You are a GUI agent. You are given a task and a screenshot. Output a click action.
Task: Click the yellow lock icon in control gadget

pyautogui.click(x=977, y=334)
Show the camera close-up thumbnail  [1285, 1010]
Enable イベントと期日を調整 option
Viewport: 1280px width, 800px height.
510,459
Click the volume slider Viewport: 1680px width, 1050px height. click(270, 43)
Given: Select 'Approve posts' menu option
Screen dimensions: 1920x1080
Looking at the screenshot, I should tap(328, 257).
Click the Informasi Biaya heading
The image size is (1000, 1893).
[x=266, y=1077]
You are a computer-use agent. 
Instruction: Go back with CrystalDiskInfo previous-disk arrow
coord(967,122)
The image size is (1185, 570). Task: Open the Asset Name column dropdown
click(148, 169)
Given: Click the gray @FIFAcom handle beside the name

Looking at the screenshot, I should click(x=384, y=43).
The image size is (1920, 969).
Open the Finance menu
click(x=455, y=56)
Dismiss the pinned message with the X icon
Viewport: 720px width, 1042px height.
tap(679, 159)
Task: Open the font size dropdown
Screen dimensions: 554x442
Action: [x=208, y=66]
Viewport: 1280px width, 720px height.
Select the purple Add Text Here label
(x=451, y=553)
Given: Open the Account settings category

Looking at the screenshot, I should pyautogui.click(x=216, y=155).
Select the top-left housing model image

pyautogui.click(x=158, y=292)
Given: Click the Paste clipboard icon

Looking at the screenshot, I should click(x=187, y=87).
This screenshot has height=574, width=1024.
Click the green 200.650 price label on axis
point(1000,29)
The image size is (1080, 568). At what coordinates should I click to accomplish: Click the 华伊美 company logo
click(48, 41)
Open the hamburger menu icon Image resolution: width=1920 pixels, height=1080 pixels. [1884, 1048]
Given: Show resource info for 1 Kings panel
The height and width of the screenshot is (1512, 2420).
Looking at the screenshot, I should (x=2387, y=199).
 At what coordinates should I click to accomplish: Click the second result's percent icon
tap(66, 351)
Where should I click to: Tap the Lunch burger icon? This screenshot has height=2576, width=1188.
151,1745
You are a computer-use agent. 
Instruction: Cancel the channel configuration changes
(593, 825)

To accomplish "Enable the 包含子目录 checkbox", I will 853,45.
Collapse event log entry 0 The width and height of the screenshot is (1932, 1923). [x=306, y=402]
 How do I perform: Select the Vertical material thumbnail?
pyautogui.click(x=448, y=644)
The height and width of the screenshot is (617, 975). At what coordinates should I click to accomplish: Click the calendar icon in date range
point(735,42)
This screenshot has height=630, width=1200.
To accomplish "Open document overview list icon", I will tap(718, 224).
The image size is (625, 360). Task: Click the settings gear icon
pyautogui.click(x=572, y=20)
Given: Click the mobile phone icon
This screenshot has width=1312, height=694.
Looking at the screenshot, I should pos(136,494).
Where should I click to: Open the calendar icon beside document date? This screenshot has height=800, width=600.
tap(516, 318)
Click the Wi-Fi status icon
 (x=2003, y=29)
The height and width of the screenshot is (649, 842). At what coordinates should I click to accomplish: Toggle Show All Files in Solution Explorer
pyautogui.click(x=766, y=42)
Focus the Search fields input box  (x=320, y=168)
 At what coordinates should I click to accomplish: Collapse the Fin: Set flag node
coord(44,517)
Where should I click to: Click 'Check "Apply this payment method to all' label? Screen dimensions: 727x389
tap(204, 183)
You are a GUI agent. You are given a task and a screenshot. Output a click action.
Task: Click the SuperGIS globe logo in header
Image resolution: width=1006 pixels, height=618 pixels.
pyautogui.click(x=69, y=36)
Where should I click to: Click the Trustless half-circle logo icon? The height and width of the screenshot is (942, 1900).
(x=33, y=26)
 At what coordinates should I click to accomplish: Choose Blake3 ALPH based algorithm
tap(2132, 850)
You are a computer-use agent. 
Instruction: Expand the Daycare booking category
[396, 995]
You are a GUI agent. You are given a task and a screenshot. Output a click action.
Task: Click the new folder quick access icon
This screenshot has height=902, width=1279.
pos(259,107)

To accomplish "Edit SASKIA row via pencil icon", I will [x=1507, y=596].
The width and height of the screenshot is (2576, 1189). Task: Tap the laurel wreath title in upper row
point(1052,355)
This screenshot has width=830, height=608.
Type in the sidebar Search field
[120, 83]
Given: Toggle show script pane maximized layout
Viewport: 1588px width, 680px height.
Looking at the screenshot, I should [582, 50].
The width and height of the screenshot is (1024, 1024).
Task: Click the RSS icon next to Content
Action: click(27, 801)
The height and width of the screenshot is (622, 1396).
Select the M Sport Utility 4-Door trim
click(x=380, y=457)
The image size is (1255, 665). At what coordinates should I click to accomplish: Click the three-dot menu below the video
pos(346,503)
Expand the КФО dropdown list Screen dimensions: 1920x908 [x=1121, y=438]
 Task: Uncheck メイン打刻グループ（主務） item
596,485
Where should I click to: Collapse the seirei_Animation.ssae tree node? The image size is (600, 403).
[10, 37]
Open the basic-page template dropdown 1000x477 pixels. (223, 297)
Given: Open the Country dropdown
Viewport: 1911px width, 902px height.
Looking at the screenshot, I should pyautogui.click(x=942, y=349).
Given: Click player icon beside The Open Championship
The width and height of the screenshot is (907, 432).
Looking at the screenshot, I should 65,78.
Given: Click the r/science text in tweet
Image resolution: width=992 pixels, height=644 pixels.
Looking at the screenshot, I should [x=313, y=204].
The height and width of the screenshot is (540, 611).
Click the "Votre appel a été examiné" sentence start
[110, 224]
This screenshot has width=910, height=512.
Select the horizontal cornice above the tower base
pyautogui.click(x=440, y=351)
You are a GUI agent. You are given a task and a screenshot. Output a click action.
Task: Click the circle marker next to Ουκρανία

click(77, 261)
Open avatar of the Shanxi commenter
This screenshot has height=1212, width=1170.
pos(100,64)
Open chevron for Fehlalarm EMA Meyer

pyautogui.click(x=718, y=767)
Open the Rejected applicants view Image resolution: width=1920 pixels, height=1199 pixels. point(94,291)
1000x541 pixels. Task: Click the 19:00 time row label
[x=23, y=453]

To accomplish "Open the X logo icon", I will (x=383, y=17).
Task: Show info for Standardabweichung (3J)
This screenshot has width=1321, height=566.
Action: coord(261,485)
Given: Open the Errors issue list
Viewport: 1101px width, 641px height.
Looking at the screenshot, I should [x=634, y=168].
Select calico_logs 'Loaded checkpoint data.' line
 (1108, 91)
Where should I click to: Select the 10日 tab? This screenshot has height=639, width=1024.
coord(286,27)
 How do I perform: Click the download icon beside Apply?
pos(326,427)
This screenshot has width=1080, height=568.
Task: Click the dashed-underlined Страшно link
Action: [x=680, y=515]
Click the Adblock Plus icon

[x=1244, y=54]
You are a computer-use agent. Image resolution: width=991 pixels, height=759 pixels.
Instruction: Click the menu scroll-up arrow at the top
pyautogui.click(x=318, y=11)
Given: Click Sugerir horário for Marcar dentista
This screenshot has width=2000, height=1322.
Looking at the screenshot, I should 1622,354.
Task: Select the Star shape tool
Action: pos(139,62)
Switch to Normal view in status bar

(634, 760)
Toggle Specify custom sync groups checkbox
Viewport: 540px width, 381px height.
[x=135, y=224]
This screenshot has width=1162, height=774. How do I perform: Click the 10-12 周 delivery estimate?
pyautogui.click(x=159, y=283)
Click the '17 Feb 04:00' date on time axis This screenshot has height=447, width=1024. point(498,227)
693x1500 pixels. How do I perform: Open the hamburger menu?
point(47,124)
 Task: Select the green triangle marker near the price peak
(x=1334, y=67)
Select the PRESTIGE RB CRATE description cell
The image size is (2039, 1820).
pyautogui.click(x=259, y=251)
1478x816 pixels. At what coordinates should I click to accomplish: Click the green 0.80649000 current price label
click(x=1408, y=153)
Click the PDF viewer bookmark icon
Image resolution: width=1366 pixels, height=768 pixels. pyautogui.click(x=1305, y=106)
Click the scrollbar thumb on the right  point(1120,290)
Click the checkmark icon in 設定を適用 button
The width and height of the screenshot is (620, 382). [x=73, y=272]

• [Instructions for the task] Copy the entries verbatim, starting at the line that contains "Where should I click to: Tap" and ending at the line that contains "pyautogui.click(x=69, y=36)", with both of those lines included.

• [Written response]
Where should I click to: Tap the Lunch burger icon? This screenshot has height=2576, width=1188.
151,1745
You are a computer-use agent. 
Instruction: Cancel the channel configuration changes
(593, 825)

To accomplish "Enable the 包含子目录 checkbox", I will 853,45.
Collapse event log entry 0 The width and height of the screenshot is (1932, 1923). [x=306, y=402]
 How do I perform: Select the Vertical material thumbnail?
pyautogui.click(x=448, y=644)
The height and width of the screenshot is (617, 975). At what coordinates should I click to accomplish: Click the calendar icon in date range
point(735,42)
This screenshot has height=630, width=1200.
To accomplish "Open document overview list icon", I will tap(718, 224).
The image size is (625, 360). Task: Click the settings gear icon
pyautogui.click(x=572, y=20)
Given: Click the mobile phone icon
This screenshot has width=1312, height=694.
Looking at the screenshot, I should pos(136,494).
Where should I click to: Open the calendar icon beside document date? This screenshot has height=800, width=600.
tap(516, 318)
Click the Wi-Fi status icon
 (x=2003, y=29)
The height and width of the screenshot is (649, 842). At what coordinates should I click to accomplish: Toggle Show All Files in Solution Explorer
pyautogui.click(x=766, y=42)
Focus the Search fields input box  (x=320, y=168)
 At what coordinates should I click to accomplish: Collapse the Fin: Set flag node
coord(44,517)
Where should I click to: Click 'Check "Apply this payment method to all' label? Screen dimensions: 727x389
tap(204, 183)
You are a GUI agent. You are given a task and a screenshot. Output a click action.
Task: Click the SuperGIS globe logo in header
Image resolution: width=1006 pixels, height=618 pixels.
pyautogui.click(x=69, y=36)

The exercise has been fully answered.